Fall's Arrival
Actually, I think fall doesn't officially arrive until tomorrow -- but then again, it almost already *is* tomorrow.:)
I've gone past this hillside probably hundreds of times. And it always looks different (and almost always beautiful -- except in summer, when it's a pretty uniform green). But I have never seen so much color on it as I did today -- pretty spectacular. And by the way, most of that color is undergrowth, not trees.
And I had a revelation today. When I was in the Canadian Rockies last month, it kept feeling to me as if I was at 10,000 ft. But in another way, I knew I wasn't -- because I was much stronger than I normally am at that altitude. Today I hiked in the Sandias, near the crest (much higher than where I took this shot), which is at 10,000 ft. And I realized I could almost have been in the Canadian Rockies!!! A lot of the vegetation was the same, and it felt the same (cool and humid) -- and it even rained a bit, to remind me, I guess, of what I was missing.

--- Complete the following ---
(a) Repeat word for word the passage of the post about fall's arrival that begins with "I've gone past" and ends with "I was missing.".
(b) According to the post about fall's arrival, how high is the crest of the Sandias?

Records from a data source:
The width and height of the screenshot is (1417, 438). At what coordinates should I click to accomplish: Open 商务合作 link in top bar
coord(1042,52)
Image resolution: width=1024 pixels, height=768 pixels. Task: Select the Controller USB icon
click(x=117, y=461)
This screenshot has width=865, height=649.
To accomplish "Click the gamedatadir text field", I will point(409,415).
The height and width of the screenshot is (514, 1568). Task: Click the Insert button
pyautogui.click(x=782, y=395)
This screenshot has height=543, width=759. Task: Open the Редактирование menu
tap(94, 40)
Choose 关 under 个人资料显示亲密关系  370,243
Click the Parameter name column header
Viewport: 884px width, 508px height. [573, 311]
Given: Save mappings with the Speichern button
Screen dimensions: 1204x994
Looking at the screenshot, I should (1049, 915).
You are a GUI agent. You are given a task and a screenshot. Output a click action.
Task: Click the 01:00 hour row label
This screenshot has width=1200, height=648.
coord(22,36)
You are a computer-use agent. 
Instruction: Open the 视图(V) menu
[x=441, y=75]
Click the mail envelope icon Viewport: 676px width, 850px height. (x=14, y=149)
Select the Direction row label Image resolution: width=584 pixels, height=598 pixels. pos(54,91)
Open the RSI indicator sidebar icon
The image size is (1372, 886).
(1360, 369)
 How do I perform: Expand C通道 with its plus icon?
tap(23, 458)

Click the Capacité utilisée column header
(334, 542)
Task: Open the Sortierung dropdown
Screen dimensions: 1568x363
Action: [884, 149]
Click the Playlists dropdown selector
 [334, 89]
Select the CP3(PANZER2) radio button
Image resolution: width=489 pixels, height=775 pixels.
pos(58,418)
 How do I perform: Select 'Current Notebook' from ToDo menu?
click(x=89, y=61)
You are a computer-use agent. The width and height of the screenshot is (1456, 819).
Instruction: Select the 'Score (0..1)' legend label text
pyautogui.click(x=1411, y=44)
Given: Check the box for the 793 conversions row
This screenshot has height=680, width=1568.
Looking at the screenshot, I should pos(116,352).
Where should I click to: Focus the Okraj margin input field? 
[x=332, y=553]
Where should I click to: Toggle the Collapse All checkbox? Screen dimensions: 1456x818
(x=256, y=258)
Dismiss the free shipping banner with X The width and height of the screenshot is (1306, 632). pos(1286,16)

--- Responses ---
(a)
I've gone past this hillside probably hundreds of times. And it always looks different (and almost always beautiful -- except in summer, when it's a pretty uniform green). But I have never seen so much color on it as I did today -- pretty spectacular. And by the way, most of that color is undergrowth, not trees.
And I had a revelation today. When I was in the Canadian Rockies last month, it kept feeling to me as if I was at 10,000 ft. But in another way, I knew I wasn't -- because I was much stronger than I normally am at that altitude. Today I hiked in the Sandias, near the crest (much higher than where I took this shot), which is at 10,000 ft. And I realized I could almost have been in the Canadian Rockies!!! A lot of the vegetation was the same, and it felt the same (cool and humid) -- and it even rained a bit, to remind me, I guess, of what I was missing.

(b) 10,000 ft.